Faith-Life’s Riches are Hidden with God
These are the readings for the Eleventh Sunday after Pentecost.
God’s Word for This Week
Did you know that you are the richest person in the world? Are you saying to yourself: “I didn’t get that memo?” No, you didn’t win the lottery last night. Bill Gates didn’t die and leave you all his money. But the fact still remains that you are the richest person in the world, along with all others who have put their faith in Jesus as Savior. So where are our riches? They’re being stored in heaven for us, “an inheritance that can never perish, spoil or fade” (1 Peter 1:4). They may be hidden with God at this very moment, but that doesn’t mean they’re not ours at this very moment. God has promised them to us, and he will deliver!
First Lesson – Ecclesiastes 1:2; 2:18-26
What attitude does Kings Solomon (assuming he is the author here) have about the things of this world?
Solomon calls the things of this world meaningless under the sun. We might also translate “vapor.” They go away quickly. Though Solomon was very rich, he knew how fleeting the things of this world really are.
Whom did Solomon recognize as the giver of all blessings, both worldly and eternal?
Solomon realized that everything was “from the hand of God, for without him, who can eat or find enjoyment?” By Spirit-given faith in the risen Savior, a Christian comes to see that all of our riches are hidden with God.

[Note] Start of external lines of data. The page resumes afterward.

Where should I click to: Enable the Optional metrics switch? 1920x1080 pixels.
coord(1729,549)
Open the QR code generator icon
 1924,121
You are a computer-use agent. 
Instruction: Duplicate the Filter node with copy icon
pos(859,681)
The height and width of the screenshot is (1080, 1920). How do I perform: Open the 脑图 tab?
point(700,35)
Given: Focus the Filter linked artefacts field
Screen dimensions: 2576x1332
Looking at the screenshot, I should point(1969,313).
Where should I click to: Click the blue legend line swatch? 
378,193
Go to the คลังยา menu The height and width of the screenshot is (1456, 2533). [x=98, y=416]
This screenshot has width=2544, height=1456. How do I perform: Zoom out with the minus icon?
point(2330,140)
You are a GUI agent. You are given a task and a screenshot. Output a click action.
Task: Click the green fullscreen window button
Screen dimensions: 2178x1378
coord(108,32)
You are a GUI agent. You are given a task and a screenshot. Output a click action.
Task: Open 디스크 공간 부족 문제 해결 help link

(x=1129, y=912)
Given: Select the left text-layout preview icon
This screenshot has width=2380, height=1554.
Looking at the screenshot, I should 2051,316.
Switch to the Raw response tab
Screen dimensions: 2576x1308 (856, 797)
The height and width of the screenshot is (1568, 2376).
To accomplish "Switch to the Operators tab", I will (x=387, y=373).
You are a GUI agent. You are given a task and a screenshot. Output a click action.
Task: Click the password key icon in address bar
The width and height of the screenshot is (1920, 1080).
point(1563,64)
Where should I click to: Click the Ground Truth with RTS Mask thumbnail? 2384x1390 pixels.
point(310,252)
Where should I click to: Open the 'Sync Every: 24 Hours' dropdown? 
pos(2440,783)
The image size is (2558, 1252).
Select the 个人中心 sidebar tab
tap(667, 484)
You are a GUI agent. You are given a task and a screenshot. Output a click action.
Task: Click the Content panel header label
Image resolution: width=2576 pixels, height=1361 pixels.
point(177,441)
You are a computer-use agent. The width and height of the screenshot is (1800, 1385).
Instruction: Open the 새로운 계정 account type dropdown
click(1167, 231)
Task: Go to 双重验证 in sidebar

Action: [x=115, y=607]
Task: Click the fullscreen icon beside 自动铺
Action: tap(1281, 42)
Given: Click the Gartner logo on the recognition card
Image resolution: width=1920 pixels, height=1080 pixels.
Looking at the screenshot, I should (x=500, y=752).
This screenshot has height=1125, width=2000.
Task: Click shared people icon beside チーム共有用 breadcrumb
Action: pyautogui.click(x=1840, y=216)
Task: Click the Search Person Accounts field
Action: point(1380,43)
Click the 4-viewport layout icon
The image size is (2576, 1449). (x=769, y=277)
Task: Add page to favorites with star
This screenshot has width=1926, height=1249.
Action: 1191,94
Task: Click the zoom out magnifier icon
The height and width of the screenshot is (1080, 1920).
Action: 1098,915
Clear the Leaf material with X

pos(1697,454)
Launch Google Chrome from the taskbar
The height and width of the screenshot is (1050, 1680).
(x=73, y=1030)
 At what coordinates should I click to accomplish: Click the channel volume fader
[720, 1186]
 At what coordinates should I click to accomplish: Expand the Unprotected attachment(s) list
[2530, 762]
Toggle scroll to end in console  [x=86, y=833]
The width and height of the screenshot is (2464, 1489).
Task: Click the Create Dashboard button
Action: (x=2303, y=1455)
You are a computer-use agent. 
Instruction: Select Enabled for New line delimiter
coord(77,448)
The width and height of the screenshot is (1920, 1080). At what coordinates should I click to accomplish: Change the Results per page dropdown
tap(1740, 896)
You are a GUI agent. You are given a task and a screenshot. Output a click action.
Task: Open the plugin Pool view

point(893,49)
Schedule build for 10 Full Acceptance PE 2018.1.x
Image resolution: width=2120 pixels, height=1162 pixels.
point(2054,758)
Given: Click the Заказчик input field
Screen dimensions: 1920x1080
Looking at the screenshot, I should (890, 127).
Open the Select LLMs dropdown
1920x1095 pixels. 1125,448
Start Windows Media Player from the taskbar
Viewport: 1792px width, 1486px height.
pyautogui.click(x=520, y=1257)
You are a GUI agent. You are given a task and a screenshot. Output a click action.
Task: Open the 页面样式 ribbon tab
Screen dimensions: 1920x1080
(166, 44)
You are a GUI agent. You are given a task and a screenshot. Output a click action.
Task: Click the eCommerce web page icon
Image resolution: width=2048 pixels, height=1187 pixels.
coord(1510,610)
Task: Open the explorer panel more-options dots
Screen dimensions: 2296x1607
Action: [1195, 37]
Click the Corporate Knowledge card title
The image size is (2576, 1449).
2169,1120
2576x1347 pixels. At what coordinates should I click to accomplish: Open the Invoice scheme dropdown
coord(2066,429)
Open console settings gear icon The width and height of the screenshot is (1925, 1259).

Traditional Second Lesson – Colossians 3:1-11
Upon what does Paul encourage us to set our hearts and minds?
The apostle encourages us to set our hearts and minds on things above, not on earthly things. Christians look forward to the day when Jesus will return and the extent of our richness in him will be revealed. Until that time, our riches are hidden with him.
What attitude does Paul tell Christians to take toward things belonging to our “earthly nature?”
While the things of this world and the behaviors of this world might be tempting to our sinful flesh, Paul tells us to put them to death and to put on our new self,” which is being renewed in knowledge in the image of its Creator.” When Jesus returns, the new self will be fully restored.
Supplemental Second Lesson – James 5:1-11
Evidently, rich landowners in James’ day were cheating poor believers who worked in their fields. The owners paid low wages. What should we then think today?
We should remember James’ words. God has heard the cries of people being cheated. God will make oppressive unbelievers miserable when he takes away their wealth on the Last Day. Already, practically all their valuable things are corroded and ruined. They cannot last.
What main words of comfort does James offer to people going through financial troubles? (See especially 5:8 and 5:11.)
James reminds us that the Lord’s coming is near (5:8) and that even now the Lord is compassionate and merciful (5:11). Let us keep persevering, like Job and the prophets of old. Let us “keep on keeping on.”
Gospel – Luke 12:13-21
Jesus states that “a man’s life does not consist in the abundance of his possessions.” In what does it consist?
Real-life—a Christian’s faith-life—consists of being “rich toward God” (12:21). Earthly possessions are fleeting and transient, but the heavenly riches that the Lord has stored up for us will last forever. (See 2 Timothy 4:8.) For now, those riches are hidden with God.
How does Jesus illustrate the truth of this principle?
Jesus illustrates his point by telling the parable of the rich fool. The rich fool believes that after attaining earthly wealth he has nothing more to worry about or gain. Jesus calls him a fool because one day he will face death and all his worldly riches will become meaningless.